*Problem 1*. Summarize the yield curve text in two sentences.
*Problem 2*. According to the yield curve text, when did the curve start uninverting?
*Problem 3*. Reproduce the yield curve text from "The yield curve" up to and including "to require cuts.".
─── Document ───
The signal worked. It just had a longer lead time than usual. The curve started uninverting in late 2024, which historically is the more dangerous moment — see next section.


The un-inversion is the dangerous bit

This is the most counter-intuitive part of yield curve analysis: the inversion itself isn't the recession trigger. The un-inversion is.

The yield curve uninverts (returns to positive slope) before recessions actually begin. The combination of inversion followed by rapid steepening is a stronger recession signal than inversion alone — it's the un-inversion that often coincides with the recession's start.[6]

Think about it. The curve inverts when the bond market starts pricing in future Fed cuts. It stays inverted while the Fed holds rates high. The curve un-inverts (returns to positive slope) when the Fed actually starts cutting — which happens because the economy has weakened enough to require cuts.
─── Collected data ───
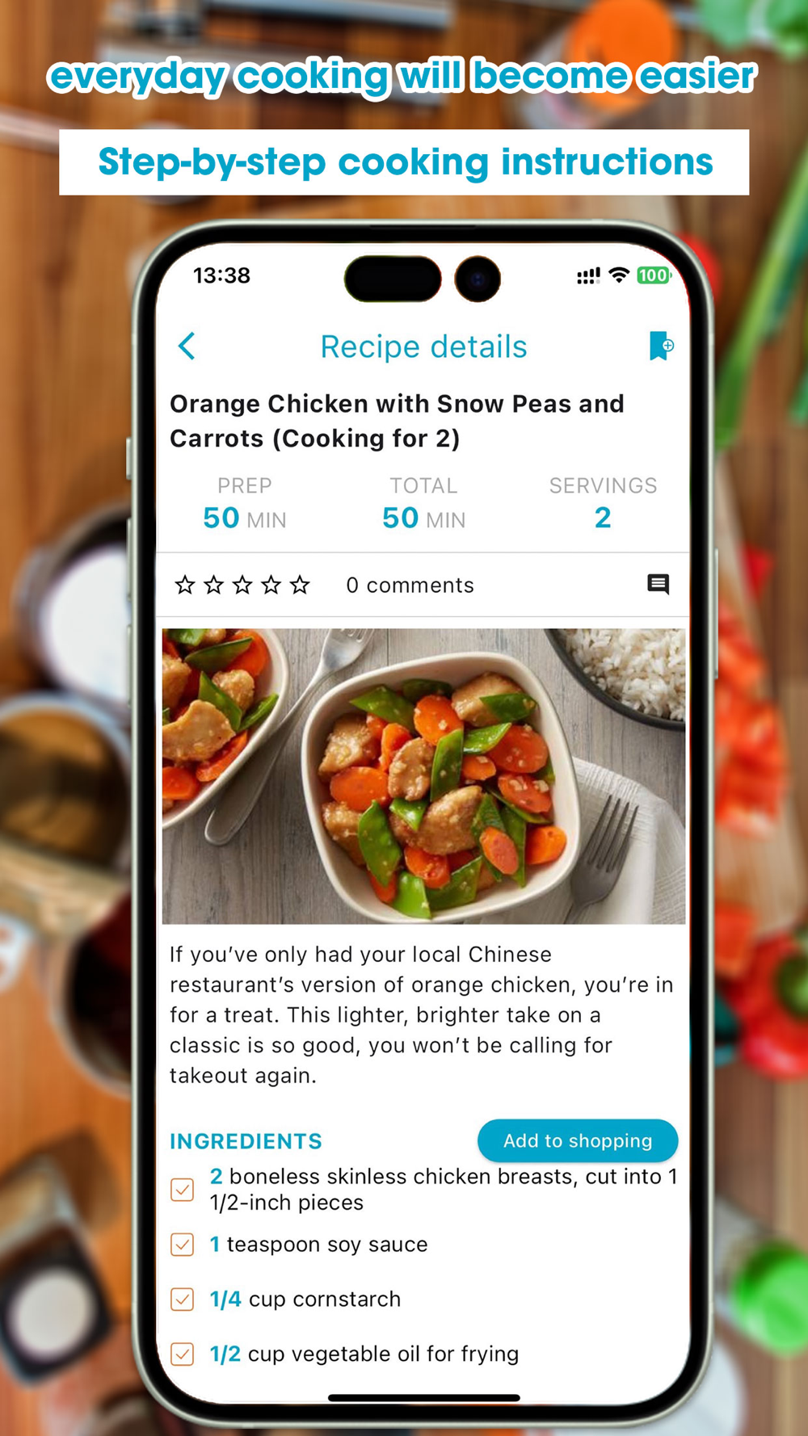Screen dimensions: 808x1436
Task: Uncheck the vegetable oil checkbox
Action: pos(183,1354)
───
*Answer 1*. The yield curve's recession signal worked but with a longer lead time than usual, and the curve began uninverting in late 2024, historically the more dangerous moment. The un-inversion often coincides with a recession's start, because the curve returns to a positive slope when the Fed starts cutting rates after the economy has weakened enough to require cuts.

*Answer 2*. In late 2024.

*Answer 3*.
The yield curve uninverts (returns to positive slope) before recessions actually begin. The combination of inversion followed by rapid steepening is a stronger recession signal than inversion alone — it's the un-inversion that often coincides with the recession's start.[6]

Think about it. The curve inverts when the bond market starts pricing in future Fed cuts. It stays inverted while the Fed holds rates high. The curve un-inverts (returns to positive slope) when the Fed actually starts cutting — which happens because the economy has weakened enough to require cuts.